Arthritic knees, bingo and viagra fuelled orgies are only some of the things you can look forward to if you’re lucky enough to reach old age. Once you hit the retirement village, there are no more rules. You can be rude, racist and sexually inappropriate because, well, you’ve earned it. You’ve adhered to strict social codes for long enough that you can now be the person you’ve always wanted to be, unconstrained by people’s opinions and hygiene expectations.
Sounds great right? How long do you get to enjoy this magical land of drugs and soft food? Well, previous research has suggested that the upper limit to how long humans live is 115 years old – so about until then…or so we thought.
Because science is essentially one long and expensive pissing match, a new study in Nature by McGill University, in Canada, comes to a completely different conclusion.
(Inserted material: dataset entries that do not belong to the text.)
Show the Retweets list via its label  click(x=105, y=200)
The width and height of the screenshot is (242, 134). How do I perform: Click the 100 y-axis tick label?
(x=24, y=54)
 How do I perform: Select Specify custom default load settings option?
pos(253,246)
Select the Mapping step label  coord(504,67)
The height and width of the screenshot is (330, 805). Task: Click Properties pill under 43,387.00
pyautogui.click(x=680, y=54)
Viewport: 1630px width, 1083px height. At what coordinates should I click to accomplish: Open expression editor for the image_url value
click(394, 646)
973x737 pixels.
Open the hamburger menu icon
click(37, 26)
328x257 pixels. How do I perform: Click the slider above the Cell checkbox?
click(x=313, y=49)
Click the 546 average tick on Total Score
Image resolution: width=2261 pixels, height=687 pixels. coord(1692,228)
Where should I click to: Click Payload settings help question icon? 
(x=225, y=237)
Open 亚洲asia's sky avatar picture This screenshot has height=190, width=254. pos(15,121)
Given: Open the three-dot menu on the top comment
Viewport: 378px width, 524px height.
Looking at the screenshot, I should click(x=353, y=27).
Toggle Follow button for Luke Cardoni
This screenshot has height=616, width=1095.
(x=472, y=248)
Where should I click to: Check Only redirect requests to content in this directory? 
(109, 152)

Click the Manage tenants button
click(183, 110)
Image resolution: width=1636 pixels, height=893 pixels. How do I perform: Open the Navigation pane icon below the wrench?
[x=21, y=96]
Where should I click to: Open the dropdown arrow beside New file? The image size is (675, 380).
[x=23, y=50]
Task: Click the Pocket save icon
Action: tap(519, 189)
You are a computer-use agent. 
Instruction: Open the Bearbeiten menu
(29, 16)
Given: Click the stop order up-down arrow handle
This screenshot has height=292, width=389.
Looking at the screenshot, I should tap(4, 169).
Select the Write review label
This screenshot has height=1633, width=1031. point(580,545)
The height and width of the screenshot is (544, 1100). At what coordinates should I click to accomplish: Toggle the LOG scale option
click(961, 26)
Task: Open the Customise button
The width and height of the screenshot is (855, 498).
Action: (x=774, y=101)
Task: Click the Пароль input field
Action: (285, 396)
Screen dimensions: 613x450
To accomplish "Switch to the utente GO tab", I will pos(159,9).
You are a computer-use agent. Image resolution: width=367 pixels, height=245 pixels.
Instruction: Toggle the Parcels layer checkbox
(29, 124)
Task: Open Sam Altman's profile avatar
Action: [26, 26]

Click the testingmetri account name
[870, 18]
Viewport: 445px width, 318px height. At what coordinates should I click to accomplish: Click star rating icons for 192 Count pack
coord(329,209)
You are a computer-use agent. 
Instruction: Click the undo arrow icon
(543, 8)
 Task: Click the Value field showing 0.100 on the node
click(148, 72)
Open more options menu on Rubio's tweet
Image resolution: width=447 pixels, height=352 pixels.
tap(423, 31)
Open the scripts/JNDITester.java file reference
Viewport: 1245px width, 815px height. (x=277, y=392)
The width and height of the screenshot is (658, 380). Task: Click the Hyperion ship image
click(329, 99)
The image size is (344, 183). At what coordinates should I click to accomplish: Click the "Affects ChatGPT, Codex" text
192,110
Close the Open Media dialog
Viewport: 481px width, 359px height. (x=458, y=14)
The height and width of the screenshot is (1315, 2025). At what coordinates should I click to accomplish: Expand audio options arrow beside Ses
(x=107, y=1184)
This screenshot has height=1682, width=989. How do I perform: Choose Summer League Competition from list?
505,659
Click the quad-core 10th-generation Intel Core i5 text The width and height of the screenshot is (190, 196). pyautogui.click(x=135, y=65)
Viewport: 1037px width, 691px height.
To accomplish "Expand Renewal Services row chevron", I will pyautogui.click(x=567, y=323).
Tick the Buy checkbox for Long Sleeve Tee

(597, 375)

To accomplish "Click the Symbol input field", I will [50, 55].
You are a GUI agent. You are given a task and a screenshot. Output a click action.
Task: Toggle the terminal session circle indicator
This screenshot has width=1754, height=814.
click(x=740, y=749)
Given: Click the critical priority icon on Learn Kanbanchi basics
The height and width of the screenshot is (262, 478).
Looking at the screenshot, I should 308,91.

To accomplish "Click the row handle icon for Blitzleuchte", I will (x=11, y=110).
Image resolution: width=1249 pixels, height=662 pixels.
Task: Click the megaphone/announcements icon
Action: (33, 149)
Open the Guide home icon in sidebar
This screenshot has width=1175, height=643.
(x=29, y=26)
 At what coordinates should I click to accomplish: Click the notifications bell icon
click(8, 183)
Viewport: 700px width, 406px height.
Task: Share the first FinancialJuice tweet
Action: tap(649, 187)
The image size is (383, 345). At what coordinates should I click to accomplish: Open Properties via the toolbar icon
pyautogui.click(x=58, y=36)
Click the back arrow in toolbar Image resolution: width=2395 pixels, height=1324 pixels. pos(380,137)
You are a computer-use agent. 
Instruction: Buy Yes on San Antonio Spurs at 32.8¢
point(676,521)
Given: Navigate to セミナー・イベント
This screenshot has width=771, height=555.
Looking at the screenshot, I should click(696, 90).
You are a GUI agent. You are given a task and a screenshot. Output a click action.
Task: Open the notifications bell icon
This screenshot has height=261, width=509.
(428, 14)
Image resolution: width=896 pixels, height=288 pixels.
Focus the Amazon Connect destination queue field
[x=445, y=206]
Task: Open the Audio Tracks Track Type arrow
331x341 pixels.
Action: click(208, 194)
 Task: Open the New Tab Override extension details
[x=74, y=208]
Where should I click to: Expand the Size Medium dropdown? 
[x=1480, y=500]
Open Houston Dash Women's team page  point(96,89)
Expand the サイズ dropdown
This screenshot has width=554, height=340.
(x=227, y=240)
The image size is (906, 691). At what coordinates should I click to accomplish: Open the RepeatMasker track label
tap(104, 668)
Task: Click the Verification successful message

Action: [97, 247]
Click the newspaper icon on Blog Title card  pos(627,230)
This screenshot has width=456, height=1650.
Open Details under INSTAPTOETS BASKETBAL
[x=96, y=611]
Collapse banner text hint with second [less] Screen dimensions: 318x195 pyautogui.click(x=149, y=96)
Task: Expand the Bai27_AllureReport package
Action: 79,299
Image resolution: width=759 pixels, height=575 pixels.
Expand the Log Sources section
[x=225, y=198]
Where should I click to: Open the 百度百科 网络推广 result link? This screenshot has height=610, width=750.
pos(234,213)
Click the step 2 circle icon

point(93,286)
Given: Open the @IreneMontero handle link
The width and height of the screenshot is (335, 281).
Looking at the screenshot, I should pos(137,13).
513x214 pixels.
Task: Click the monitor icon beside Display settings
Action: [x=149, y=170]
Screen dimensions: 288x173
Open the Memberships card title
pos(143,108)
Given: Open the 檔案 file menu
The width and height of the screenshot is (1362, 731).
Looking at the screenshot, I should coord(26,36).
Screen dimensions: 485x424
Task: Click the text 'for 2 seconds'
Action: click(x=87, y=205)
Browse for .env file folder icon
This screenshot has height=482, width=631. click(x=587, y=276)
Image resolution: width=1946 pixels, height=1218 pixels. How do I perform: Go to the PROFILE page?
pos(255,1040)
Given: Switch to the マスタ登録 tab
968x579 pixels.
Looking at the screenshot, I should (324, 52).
The new research finds that there’s no reason to think there’s an upper limit to age and, if there is one, we haven’t reached it yet.
At the time of writing, the oldest person alive is Violet Brown, currently at the grand old age of 117 years. When asked about the reasons for making it to an age a Wizard would be proud of, Brown claimed that there is no secret formula to her long life, telling the Jamaica Gleaner: “Really and truly, when people ask what I eat and drink to live so long, I say to them that I eat everything, except pork and chicken, and I don’t drink rum and dem tings”.
The old person bothering scientists analysed the lifespans of the longest living people from the USA, UK, France and Japan since 1968, did some fancy number crunching stuff on it and found no top age limit.
The scientists from the previous research, aren’t having any of it!
In a letter included in the article, they still stand by their original value of 115 years concluding “Taken together, and in the absence of solid statistical underpinning of various possible future scenarios, we feel that our interpretation of the data as pointing towards a limit to human lifespan of about 115 years remains valid.”
Roughly translated to normal person words this means: “Your math is wrong and you should feel bad about annoying us with your rubbish article. Go back to doing something that isn’t as hard for you.”